主动式网络安全的真正含义？保护组织的关键措施

核心观点

• 主动式网络安全更像是一种安全哲学而非具体方案
• 主动安全关注攻击前的风险管控，被动安全侧重攻击后的损害控制
• 关键技术措施包括：漏洞扫描、攻击面管理、漏洞管理、暴露验证、补丁管理和安全教育
• 通过最小化业务中断和客观风险评估可获取对主动安全措施的支持

Ivanti《2025年网络安全状况报告》发现了一个意料之中的事实：在所有被问及的威胁向量和漏洞方面，组织普遍存在显著的准备差距。

虽然安全团队合理地将资源用于构建恢复能力以便快速响应和恢复攻击，但弥补这些准备差距需要采取主动式网络安全措施。

主动与被动的区别

主动式网络安全指在攻击发生前改善安全状况、减少攻击面的措施；被动安全则是在系统已被入侵后中断攻击、控制损害的手段。

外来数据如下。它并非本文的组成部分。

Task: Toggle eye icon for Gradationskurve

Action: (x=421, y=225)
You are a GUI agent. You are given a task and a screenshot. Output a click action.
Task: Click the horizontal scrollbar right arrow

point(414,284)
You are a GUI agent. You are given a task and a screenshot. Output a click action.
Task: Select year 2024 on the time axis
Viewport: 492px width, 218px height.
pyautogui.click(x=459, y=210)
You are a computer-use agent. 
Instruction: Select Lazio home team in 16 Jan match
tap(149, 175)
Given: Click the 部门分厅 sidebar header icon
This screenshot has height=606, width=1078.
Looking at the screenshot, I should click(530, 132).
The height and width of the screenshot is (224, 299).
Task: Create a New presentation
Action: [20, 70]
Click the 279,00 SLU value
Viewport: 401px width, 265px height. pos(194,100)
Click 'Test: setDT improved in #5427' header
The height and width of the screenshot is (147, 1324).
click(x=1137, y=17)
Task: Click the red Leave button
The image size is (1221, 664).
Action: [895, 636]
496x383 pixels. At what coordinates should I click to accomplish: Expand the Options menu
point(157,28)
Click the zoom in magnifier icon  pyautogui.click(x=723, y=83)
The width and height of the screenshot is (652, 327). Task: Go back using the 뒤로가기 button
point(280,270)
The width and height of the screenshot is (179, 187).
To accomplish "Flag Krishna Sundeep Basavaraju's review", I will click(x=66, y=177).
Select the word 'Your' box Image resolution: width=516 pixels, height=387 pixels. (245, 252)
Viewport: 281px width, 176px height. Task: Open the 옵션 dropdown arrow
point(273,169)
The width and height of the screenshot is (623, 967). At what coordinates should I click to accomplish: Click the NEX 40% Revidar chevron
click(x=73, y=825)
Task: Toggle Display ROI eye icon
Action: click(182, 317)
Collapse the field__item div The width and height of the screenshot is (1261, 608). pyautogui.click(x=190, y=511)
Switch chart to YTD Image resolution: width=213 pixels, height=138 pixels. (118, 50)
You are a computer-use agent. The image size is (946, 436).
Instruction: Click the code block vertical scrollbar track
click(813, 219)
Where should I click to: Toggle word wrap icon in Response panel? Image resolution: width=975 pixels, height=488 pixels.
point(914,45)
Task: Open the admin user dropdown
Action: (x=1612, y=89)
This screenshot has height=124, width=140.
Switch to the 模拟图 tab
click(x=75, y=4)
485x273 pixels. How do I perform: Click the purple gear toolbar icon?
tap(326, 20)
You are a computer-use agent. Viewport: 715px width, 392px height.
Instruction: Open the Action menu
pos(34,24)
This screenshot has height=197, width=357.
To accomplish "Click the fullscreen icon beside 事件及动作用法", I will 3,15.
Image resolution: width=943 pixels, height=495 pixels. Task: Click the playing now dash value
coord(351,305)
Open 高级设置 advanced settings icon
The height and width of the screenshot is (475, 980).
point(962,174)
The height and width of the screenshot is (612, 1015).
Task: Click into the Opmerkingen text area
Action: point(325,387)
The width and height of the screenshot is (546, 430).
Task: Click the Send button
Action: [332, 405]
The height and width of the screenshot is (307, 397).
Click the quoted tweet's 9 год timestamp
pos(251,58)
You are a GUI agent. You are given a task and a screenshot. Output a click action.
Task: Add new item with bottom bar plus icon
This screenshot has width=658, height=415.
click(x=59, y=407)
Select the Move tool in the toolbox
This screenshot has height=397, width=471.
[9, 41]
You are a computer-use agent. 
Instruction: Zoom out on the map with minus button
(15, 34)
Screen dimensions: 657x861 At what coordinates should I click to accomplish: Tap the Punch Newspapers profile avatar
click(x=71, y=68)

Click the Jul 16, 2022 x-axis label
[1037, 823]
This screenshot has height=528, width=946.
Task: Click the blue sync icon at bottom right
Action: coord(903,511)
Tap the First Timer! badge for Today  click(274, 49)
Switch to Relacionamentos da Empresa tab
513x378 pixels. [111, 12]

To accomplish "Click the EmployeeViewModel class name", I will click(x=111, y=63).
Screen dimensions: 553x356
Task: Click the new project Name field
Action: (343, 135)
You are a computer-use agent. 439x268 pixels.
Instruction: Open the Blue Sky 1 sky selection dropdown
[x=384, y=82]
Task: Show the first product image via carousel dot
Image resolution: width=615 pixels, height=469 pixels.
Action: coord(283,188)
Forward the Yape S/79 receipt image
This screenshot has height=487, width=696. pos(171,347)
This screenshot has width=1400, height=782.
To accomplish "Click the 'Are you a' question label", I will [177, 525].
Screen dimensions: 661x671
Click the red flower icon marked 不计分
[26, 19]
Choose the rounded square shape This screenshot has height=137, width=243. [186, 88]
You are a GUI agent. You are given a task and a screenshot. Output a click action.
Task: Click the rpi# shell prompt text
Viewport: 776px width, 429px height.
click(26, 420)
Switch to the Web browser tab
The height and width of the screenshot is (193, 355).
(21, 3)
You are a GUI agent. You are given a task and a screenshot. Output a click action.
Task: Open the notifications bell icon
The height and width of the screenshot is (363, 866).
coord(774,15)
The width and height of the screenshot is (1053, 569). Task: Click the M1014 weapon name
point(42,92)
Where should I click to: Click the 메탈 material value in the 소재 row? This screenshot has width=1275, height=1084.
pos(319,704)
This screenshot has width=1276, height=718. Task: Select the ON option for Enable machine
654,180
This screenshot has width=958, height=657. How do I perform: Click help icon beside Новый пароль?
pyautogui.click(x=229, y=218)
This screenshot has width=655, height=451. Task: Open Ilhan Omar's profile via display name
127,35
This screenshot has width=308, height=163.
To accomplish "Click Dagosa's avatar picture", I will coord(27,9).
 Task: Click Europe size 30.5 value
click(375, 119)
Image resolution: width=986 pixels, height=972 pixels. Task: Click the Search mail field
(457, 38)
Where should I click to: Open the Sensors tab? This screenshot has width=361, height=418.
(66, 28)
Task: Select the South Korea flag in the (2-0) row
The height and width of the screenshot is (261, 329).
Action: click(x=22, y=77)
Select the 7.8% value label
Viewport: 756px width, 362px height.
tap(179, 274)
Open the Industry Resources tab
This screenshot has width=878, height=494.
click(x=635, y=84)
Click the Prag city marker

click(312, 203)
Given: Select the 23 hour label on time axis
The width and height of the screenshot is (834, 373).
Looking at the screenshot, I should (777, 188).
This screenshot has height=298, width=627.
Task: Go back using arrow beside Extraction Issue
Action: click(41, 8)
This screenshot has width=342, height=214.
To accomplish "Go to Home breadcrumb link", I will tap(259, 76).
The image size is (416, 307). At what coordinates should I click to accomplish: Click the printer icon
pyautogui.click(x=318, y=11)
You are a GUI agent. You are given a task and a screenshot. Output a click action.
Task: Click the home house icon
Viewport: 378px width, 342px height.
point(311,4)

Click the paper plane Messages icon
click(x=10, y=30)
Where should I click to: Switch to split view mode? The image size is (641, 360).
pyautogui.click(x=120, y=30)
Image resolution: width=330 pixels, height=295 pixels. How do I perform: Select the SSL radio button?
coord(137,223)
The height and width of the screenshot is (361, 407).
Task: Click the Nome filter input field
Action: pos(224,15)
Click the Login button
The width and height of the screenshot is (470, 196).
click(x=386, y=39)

二者并非互斥关系。主动安全降低风险但不消除风险，“被动"可能带有轻微负面含义，但无论风险暴露面多小，响应攻击的能力都至关重要。

主动安全措施实例

主动安全是一种安全哲学，其核心理念是在风险显现前最小化暴露面是安全资源的最佳利用方式。具体能力建设包括（但不限于）：

攻击面管理

旨在理解组织所有可能被黑客利用的入口点（数字、物理或人为）。攻击面包括已知/未知设备，还涵盖应用程序、软件、社交媒体账户等数字资产。

漏洞扫描

专用扫描器评估网络和IT资产的可利用漏洞并标记。由于存在数千已知漏洞（且每日新增），自动化扫描最为有效。外部扫描从外部审视网络，内部扫描模拟已入侵者的视角。

漏洞管理

漏洞扫描和攻击面管理共同支撑更长期的漏洞管理周期。这是识别漏洞、分级优先度并确定解决方案的持续过程。除严重性外，结合威胁背景（是否被活跃利用）和风险背景（利用后果）能更准确判断优先级。

暴露验证

通过攻击场景测试防御措施有效性，也称进攻性安全。主要方法：

• 渗透测试：道德黑客尝试入侵系统并提供改进建议
• 红队演练：模拟计划性网络攻击以发现防御弱点
• 对抗性暴露验证(AEV)：使用软件持续自主执行攻击模拟

补丁管理

通过补丁修复已识别的软件漏洞。与基于风险的漏洞管理结合的自动化工作流可缩短修复时间，减少人为错误。但影子IT是其盲区，需要攻击面管理的发现组件支持。

配置管理

针对设备本身（而非软件）的漏洞响应措施，如强制多因素认证、加密等。终端管理软件能有效执行这些配置。同样面临影子IT的挑战。

用户培训

攻击面包含人为因素。钓鱼攻击等社会工程学利用人为漏洞，通常与数字漏洞结合发起攻击。员工教育与数字漏洞修复同等重要。

获取支持的建议

由于威胁尚未显现，非安全利益相关者更难理解主动措施的必要性（如临时业务中断）。为获取支持：

• 最小化修复造成的干扰（如采用环形部署逐步推出更新）
• 通过风险评估量化暴露面的财务影响，使潜在威胁具象化

主动安全的价值

主动安全策略不与被动安全对立，健全的组织需要两者兼备。但预防性措施能改善风险状况，使风险事件更少发生。管理攻击面、打补丁、合理配置和用户意识等主动措施是对组织长期安全的明确投资。

常见问题

什么是影子IT？
指员工使用未经授权的软件、应用和设备。它会制造安全盲点，使团队难以确保所有漏洞都被识别和管理。